[Exercise requirements]
Reproduce every one of the records below word for word, line by line, without changing anything.

--- START OF Data records ---

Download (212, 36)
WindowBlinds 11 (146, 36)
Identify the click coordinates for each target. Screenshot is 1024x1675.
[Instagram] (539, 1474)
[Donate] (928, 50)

--- END OF Data records ---

[Expected answer]
Download (212, 36)
WindowBlinds 11 (146, 36)
Identify the click coordinates for each target. Screenshot is 1024x1675.
[Instagram] (539, 1474)
[Donate] (928, 50)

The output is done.